- [EXERCISE OBJECTIVE] Give back each record precisely, pictures excluded.

- [RECORDS TO PROCESS]

-----

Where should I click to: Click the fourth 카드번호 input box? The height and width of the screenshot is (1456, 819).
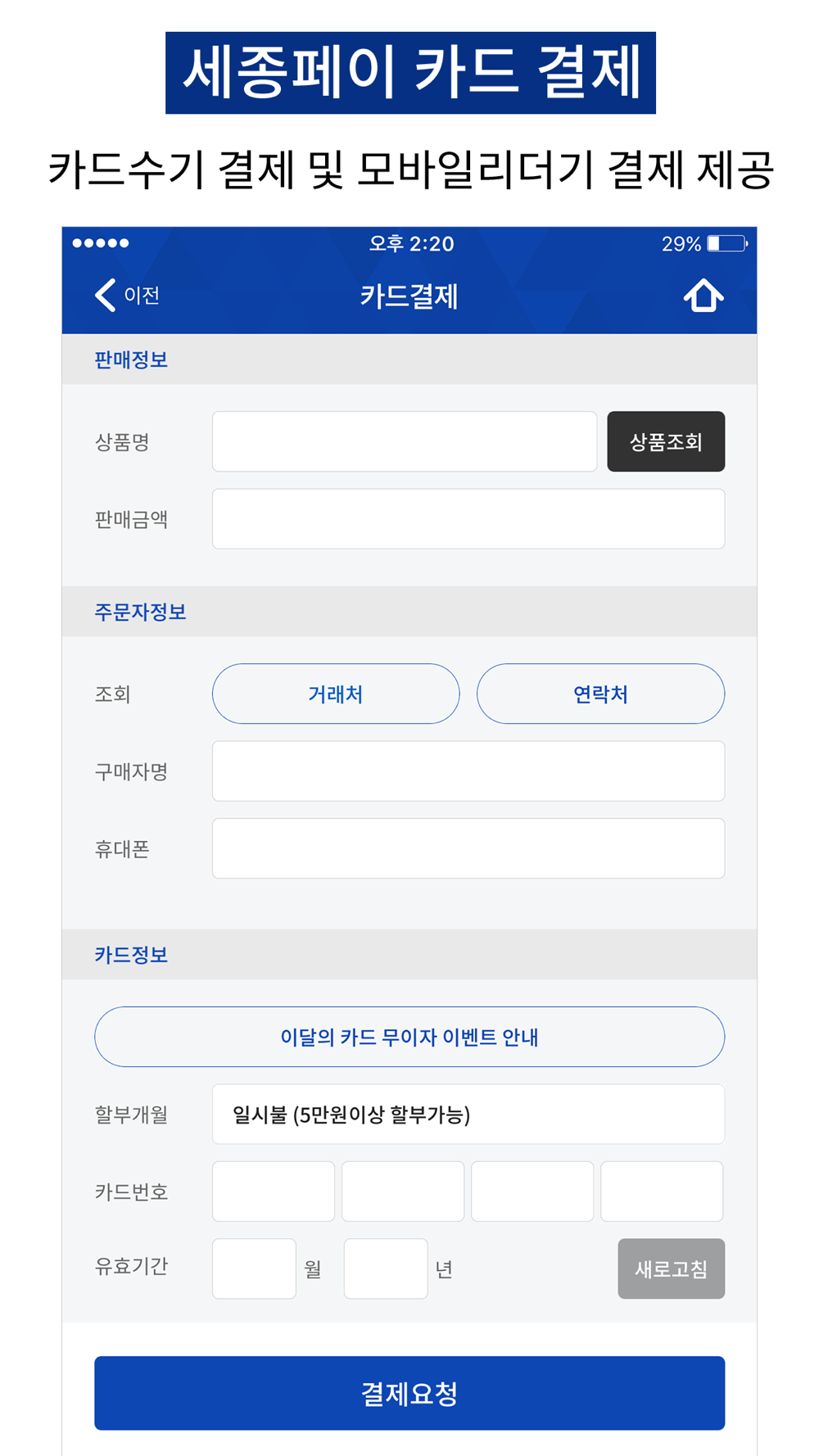pyautogui.click(x=662, y=1191)
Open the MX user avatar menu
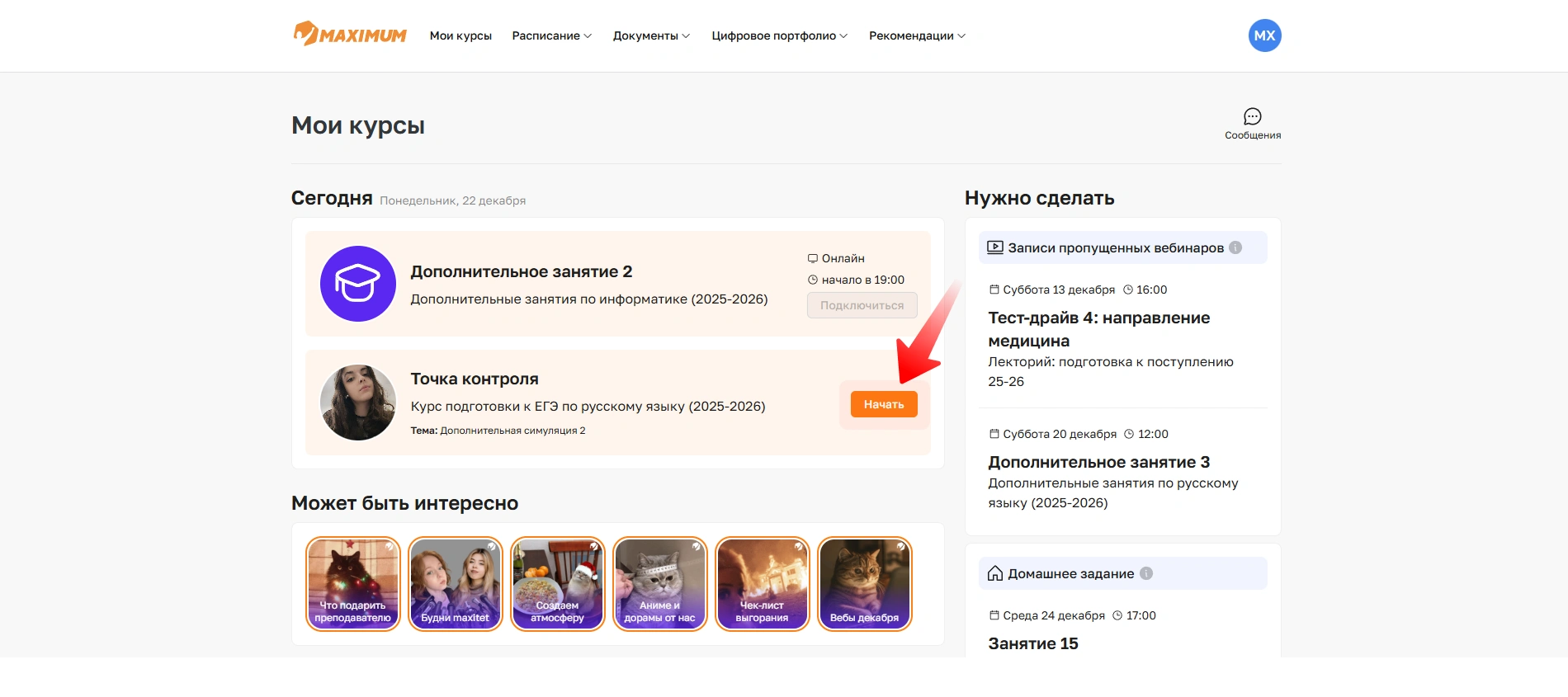This screenshot has width=1568, height=697. (x=1263, y=35)
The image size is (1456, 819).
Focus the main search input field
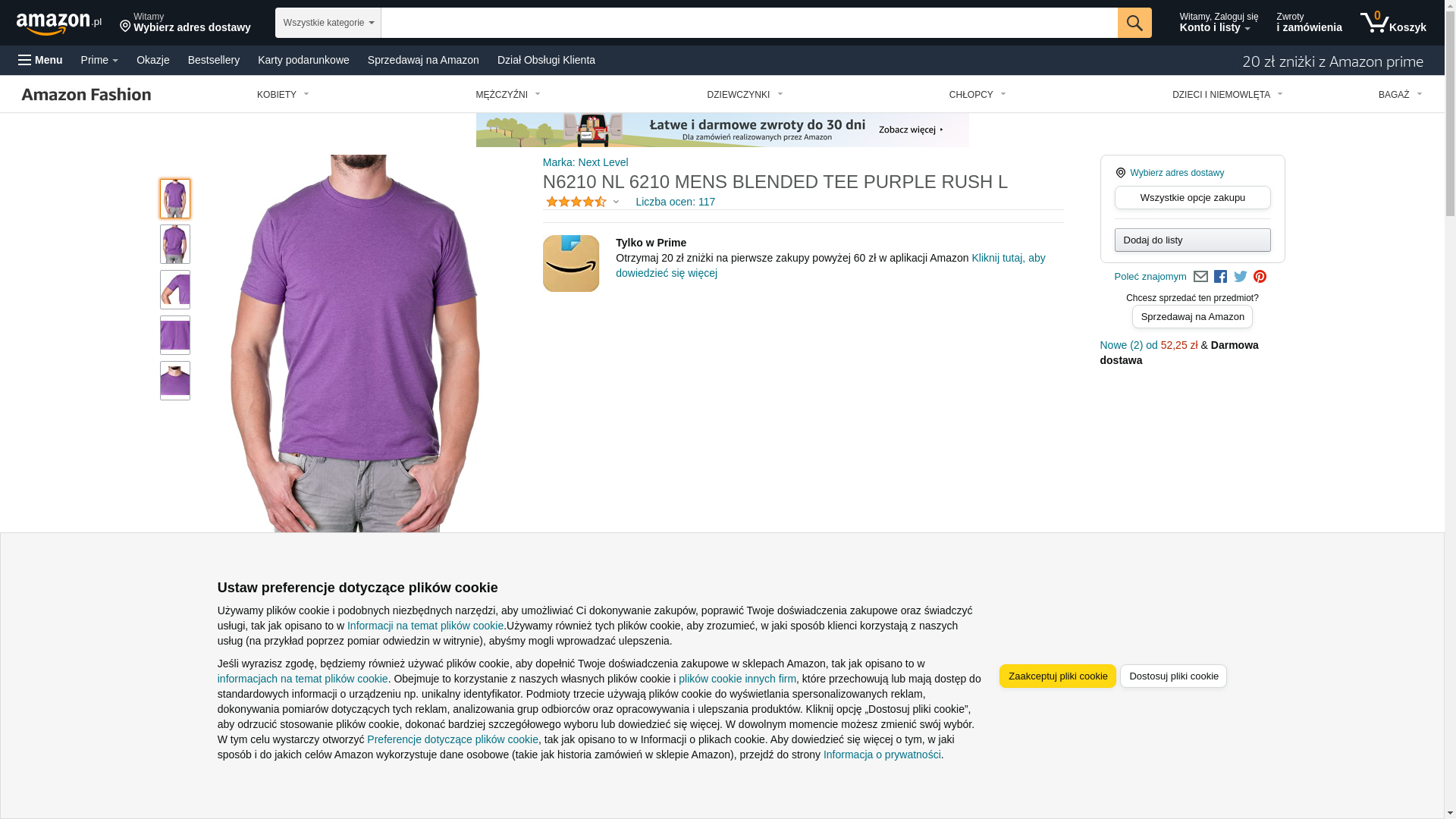pos(748,23)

-----

- [YOUR RESPONSE]
Where should I click to: Click the fourth 카드번호 input box? The height and width of the screenshot is (1456, 819).
pyautogui.click(x=662, y=1191)
Open the MX user avatar menu
This screenshot has width=1568, height=697. (x=1263, y=35)
The image size is (1456, 819).
Focus the main search input field
pos(748,23)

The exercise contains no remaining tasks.